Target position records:

____

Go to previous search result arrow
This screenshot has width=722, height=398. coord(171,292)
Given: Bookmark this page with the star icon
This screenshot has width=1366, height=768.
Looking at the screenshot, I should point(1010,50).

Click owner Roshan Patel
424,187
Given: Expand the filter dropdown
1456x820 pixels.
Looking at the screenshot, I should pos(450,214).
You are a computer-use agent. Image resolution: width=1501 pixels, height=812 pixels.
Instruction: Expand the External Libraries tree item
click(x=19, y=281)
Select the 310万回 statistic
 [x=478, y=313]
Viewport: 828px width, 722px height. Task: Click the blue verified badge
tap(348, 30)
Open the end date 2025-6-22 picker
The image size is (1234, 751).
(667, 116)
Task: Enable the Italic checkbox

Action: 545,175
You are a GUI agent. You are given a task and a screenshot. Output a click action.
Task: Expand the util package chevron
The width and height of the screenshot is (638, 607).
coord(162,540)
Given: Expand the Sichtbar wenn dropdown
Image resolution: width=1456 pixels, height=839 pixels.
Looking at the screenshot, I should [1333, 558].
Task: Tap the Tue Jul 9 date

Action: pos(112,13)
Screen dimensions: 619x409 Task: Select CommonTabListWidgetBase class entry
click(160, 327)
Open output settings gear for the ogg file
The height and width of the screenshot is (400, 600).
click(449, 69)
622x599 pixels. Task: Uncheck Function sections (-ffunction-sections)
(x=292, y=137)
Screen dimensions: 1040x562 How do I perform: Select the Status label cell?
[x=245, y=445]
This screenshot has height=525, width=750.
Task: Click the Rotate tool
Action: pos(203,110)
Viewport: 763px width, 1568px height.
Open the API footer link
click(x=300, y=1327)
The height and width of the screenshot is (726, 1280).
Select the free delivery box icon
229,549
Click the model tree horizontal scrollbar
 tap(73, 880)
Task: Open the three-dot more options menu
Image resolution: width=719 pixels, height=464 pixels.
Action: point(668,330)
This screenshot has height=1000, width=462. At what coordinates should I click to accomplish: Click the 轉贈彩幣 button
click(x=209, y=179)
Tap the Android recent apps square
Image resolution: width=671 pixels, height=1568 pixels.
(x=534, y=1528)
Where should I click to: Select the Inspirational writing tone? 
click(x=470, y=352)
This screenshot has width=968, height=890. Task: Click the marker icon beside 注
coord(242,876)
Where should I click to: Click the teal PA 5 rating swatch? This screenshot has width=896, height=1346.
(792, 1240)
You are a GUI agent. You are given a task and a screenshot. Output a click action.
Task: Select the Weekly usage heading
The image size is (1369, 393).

____

The exercise:
Copy out the lines of the listing above without any changes, starting at the line that contains "The height and width of the screenshot is (726, 1280)." and continuing through the end of the listing.

Answer below:
The height and width of the screenshot is (726, 1280).
Select the free delivery box icon
229,549
Click the model tree horizontal scrollbar
 tap(73, 880)
Task: Open the three-dot more options menu
Image resolution: width=719 pixels, height=464 pixels.
Action: point(668,330)
This screenshot has height=1000, width=462. At what coordinates should I click to accomplish: Click the 轉贈彩幣 button
click(x=209, y=179)
Tap the Android recent apps square
Image resolution: width=671 pixels, height=1568 pixels.
(x=534, y=1528)
Where should I click to: Select the Inspirational writing tone? 
click(x=470, y=352)
This screenshot has width=968, height=890. Task: Click the marker icon beside 注
coord(242,876)
Where should I click to: Click the teal PA 5 rating swatch? This screenshot has width=896, height=1346.
(792, 1240)
You are a GUI agent. You are given a task and a screenshot. Output a click action.
Task: Select the Weekly usage heading
The image size is (1369, 393).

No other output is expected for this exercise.